FYI, I think you should check your settings, the last two posts I tried to make were truncated mid-text.

Vitamin Z said...

Here is what I am getting at. You obviously agree with those you cite. Why?

z

amy Romero said...

i cannot even imagine the terror my daughter would be today if we had not calmly, diligently, and lovingly spanked her over the past 10 years. i have never chased down my children or slapped them across the face in anger. God tells us: Do not withhold correction from a child, For if you beat him with a rod, he will not die. how much clearer can that be? i will not subject myself or my parenting to worldly "experts" when the Bible will do perfectly. thanks Zach.

Anonymous said...

People used to think it was necessary to "spank" adult members of the community, military trainees, and prisoners. In some countries they still do. In our country, it is considered sexual assault if a person over the age of 18 is "spanked", but only if over the age of 18.

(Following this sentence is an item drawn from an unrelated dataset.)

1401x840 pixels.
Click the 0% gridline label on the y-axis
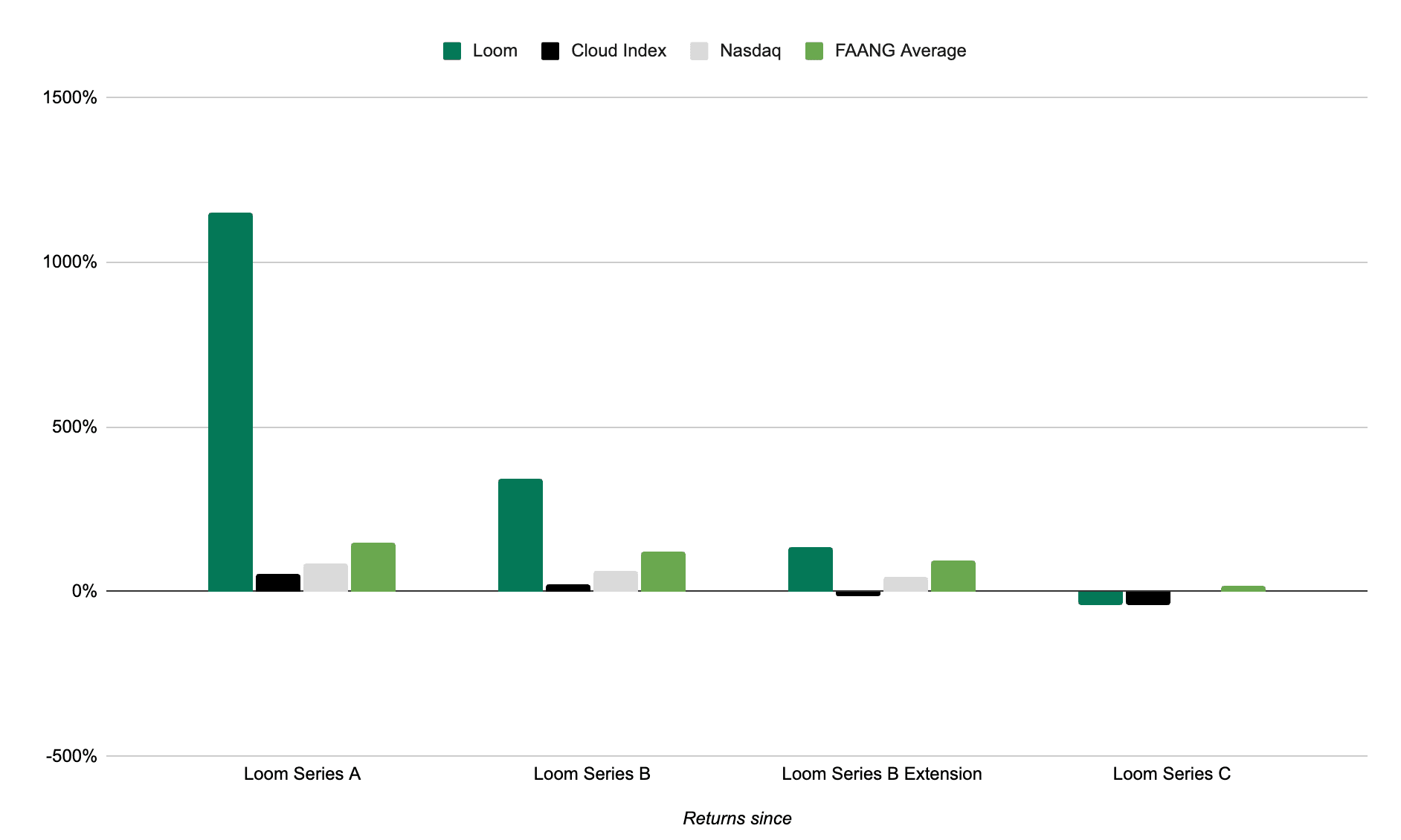tap(84, 589)
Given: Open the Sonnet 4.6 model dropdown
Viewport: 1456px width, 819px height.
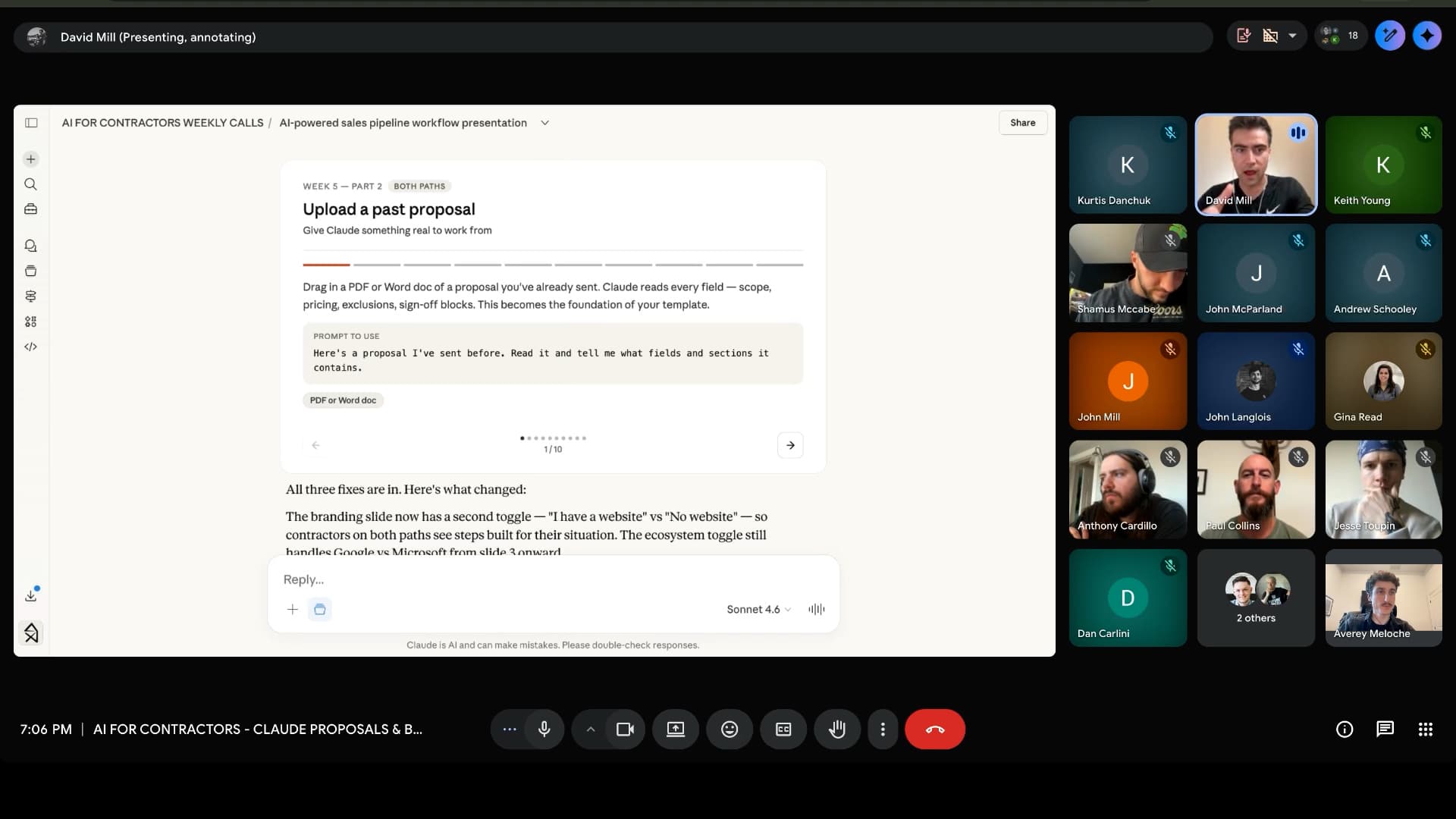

For one thing, buttock-battering can vibrate the pudendal nerve, which can lead to sexual arousal. There are multitudinous other physiological ways in which it can be sexually abusive, but I won't list them all here. One can use the resources I've posted if they want to learn more.

Sometimes people think that their only choices are between hitting and doing nothing. But this is a false idea. When people have appropriate discipline tools at their disposal, things just go a lot smoother.

Here is another wise and perceptive quote by a spiritual giant, Nobel Peace Prize recipient Archbishop Desmond Tutu (who supports the Global Initiative To End All Corporal Punishment of Children):

"If we really want a peaceful and compassionate world, we need to build communities of trust where all children are respected, where home and school are safe places to be and where discipline is taught by example."
Desmond M. Tutu, Archbishop Emeritus, Global Initiative to End All Corporal Punishment of Children, 2006.